Secrecy surrounding elaborate rituals invited suspicion.
In 1826 when Mason George Morgan of Batavia, New York, disappeared
after threatening to reveal Masonic secrets, it was widely believed he was
kidnapped and murdered by his Masonic brothers.
The Masons were condemned by the press, various churches, and by many
politicians. Hysteria rose to a fevered pitch.
The election of anti-Masonic
candidates to state offices in New York, led to the creation of a national
political party. In 1831, the
Anti-Masonic Party nominated William Wirt--oddly enough a Mason--to oppose
Andrew Jackson, who, though not a Mason, was rumored to harbor Masonic
sentiments. That campaign--of
course--was unsuccessful. When
national attention shifted to more pressing concerns--the abolition of slavery
and the war with Mexico, the party gradually lost favor.
Disconsolate members later formed the Whig party, the predecessor to
the modern Republicans.
By the
later half of the Nineteenth Century, Freemasonry regained it favor, with
nearly half of the American male population professing Masonic ideals.
The late Victorian Age was a stifling time for many, with tyrannical
social restrictions and a strict code of public conduct.
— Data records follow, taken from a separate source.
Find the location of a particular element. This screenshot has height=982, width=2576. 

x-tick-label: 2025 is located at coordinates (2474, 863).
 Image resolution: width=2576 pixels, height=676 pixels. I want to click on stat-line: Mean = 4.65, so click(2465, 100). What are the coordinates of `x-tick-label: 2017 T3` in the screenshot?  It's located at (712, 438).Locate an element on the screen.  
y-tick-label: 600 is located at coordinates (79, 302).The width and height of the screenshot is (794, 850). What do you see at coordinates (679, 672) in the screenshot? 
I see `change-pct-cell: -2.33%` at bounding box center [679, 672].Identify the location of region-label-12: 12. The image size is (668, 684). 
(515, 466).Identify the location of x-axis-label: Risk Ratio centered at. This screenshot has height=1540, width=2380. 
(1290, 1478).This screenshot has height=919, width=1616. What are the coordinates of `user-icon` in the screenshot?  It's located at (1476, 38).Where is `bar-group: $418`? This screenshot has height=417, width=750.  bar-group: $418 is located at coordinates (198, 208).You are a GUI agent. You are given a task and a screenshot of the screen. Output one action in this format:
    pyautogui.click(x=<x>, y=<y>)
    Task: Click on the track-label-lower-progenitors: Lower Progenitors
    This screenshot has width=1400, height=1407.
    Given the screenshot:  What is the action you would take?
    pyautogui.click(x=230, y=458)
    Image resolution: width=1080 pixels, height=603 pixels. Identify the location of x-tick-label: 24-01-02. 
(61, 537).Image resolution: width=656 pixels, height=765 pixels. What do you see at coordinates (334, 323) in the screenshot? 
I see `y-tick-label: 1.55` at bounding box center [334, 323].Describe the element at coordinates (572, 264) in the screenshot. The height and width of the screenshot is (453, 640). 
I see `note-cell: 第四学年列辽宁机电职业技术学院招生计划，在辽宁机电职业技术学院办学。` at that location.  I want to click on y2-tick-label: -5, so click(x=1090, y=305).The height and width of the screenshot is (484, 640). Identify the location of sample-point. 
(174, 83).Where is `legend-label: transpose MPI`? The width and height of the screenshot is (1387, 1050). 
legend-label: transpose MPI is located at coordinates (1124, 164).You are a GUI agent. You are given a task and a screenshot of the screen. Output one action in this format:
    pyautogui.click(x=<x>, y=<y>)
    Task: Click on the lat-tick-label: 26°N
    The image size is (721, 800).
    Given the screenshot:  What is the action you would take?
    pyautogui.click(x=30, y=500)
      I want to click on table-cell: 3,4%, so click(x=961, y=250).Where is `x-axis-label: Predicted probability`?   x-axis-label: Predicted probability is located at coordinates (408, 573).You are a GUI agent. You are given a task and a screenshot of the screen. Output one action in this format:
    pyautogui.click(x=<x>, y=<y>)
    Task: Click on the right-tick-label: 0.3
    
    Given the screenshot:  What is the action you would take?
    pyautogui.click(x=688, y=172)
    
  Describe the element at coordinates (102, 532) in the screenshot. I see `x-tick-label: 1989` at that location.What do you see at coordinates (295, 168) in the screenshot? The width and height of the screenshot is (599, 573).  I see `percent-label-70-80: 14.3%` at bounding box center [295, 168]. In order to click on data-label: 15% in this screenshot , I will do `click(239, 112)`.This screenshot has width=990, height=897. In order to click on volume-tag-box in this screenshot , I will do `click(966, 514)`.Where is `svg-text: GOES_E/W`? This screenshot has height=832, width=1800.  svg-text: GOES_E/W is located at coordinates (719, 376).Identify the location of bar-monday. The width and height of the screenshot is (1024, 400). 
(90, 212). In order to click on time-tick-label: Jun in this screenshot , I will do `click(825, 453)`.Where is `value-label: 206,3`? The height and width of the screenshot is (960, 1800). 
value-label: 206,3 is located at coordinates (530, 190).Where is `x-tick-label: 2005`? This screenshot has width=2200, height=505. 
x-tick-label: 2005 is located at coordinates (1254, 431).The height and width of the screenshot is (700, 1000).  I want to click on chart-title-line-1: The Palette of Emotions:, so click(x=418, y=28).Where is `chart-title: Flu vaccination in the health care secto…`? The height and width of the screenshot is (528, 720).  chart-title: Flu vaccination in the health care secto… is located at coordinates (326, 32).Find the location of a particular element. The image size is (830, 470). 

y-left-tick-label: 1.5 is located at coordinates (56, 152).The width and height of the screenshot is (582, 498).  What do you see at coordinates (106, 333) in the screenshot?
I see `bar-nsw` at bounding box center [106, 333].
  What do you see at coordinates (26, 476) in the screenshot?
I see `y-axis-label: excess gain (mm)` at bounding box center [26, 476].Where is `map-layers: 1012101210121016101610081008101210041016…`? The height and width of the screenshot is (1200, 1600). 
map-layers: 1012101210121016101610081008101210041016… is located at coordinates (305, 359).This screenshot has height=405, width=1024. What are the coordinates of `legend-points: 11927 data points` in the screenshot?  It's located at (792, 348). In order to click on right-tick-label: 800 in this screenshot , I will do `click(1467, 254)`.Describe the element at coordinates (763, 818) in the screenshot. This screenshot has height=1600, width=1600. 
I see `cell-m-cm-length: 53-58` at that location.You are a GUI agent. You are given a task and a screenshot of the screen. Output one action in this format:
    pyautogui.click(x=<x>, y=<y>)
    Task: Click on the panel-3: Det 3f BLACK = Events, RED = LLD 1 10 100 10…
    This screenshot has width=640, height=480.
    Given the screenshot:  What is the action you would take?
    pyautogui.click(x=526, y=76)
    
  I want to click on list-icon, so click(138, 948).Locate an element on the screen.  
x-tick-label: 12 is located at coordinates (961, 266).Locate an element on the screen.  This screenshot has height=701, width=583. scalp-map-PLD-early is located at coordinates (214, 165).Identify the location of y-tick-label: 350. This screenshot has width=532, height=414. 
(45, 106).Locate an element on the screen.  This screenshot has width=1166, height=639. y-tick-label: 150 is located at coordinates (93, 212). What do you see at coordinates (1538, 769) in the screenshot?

Masonry provided a socially acceptable escape from drab everyday
existence. Once inside the
Masonic temple, a member could shed his tie and collar, don elaborate robes
and be transported back to grand and mysterious ancient times.
Freemasonry grew at an astounding rate.
Between 1896 and 1914--the year Pelican Rapids' Masons organized--some
four hundred new lodges were formed nationwide.
Imitators
followed. There was a Knights of
Pythias lodge in Pelican Rapids, Parkers Prairie, and Dent; the Knights of the
Maccabees in Fergus Falls; lodges of the Brotherhood of American Yeoman and
the Royal Arcenam scattered across Otter Tail and Becker counties.
The Independent Order of Odd Fellows, the region's second largest
fraternal group, had members nearly everywhere.
American
Freemasonry got a big boost in 1933, when Adolf Hitler lumped Masons with Jews
and Communists and assigned them the blame for Germany's defeat in World War I
and the suffering of the Great Depression.
Suddenly, Freemasonry became identified with patriotism.
With
nearly three million members, the Masons remain America's largest fraternal
organization. They continue to
exert enormous social, economic, and political influence.
Locally, the names appearing on Masonic membership roles
reads like an historical Who's Who of community leadership--mayors,
judges, bankers, doctors, politicians, and policemen.
O. J. Lee, C. W. Sherin, W. R. Frazee, A. C. Meland, and Dr. Theodore
Satersmoen were all members of Otter Tail Lodge Number 284 in the early days.
Ironically,
the Masons' influence and prestige continues to give rise to occasional
criticism. The Masonic bond, some
claim, transcends other social and religious obligations.
The Catholic Church remains officially skeptical--though some Catholics
are also Masons. The constitution
of Zion Lutheran Church of rural Dunn Township, until fairly recently,
contained a section cautioning against "conflicting loyalties" and
even forbade Masonic rites at church funerals.
And at the trial of members of the Posse Comitatus following the deadly
shootout at Medina, North Dakota, several defendants objected to the judge and
prosecutor wearing rings bearing the Masonic logo, calling them "Masonic
devils." Even today, an
occasional wild Pentecostal radio preacher blasting on the late night AM bands
will pick apart the imagery on a dollar bill, citing George Washington's
Masonic membership, and trying to make something of the symbolism of the Great
Seal of the United States, the pyramid, the "all-seeing Masonic eye"
and Novus Ordo Seclorum--"new world order."
After all, George Bush--who championed a new world order after the
collapse of Communism--was a Mason, too.
People
continue to fear what they do not understand.
And history, as they say, continuously repeats itself.